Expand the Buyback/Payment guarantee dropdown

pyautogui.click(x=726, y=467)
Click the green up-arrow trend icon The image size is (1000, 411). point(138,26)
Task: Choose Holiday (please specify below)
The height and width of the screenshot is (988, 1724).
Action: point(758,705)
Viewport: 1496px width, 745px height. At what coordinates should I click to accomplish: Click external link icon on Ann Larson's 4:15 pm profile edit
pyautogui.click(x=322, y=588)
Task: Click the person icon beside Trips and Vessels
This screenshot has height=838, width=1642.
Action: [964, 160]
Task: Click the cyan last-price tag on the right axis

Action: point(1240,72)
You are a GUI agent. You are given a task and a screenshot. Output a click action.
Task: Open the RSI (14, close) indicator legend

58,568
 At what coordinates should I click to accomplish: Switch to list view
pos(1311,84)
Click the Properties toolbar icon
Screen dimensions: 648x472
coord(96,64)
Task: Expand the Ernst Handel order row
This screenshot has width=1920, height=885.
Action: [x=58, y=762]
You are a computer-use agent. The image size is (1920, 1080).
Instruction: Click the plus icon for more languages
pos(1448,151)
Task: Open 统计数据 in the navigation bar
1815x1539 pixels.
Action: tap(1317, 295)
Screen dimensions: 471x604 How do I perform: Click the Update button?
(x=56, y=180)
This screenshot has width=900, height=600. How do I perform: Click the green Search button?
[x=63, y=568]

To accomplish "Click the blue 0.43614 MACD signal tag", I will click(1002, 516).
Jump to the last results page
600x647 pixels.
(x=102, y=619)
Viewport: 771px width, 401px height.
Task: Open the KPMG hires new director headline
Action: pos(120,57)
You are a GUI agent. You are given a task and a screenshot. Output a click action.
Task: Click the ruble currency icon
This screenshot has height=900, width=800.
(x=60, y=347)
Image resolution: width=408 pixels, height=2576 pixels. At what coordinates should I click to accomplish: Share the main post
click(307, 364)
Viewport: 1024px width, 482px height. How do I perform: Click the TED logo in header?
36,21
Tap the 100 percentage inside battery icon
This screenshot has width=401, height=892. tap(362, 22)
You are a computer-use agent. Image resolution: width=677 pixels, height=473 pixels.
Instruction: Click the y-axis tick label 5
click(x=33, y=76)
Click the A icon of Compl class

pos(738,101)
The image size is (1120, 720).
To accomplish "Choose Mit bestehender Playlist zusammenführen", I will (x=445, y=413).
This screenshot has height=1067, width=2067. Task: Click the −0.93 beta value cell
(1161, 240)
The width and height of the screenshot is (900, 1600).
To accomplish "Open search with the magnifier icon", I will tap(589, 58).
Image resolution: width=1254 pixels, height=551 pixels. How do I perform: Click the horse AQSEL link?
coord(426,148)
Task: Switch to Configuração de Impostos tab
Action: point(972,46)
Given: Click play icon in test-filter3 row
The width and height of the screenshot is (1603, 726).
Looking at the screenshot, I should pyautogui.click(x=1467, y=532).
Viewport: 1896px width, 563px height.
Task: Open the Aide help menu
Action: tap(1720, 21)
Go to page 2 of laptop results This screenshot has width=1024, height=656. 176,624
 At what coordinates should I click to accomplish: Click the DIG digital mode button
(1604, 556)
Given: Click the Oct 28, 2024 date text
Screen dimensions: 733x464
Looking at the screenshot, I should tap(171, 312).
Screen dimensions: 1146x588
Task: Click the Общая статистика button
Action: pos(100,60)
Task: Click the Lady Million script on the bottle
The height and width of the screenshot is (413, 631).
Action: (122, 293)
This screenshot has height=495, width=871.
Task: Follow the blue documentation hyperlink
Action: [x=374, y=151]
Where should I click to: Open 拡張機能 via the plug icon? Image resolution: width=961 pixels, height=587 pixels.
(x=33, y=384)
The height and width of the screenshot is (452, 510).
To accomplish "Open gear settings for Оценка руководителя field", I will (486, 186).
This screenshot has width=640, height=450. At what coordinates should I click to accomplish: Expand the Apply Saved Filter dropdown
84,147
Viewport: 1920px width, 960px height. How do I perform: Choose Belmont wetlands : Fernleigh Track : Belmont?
**********
Required work
What is the number of lines above that contain the string "size"? Answer with the number alone.

Answer section
3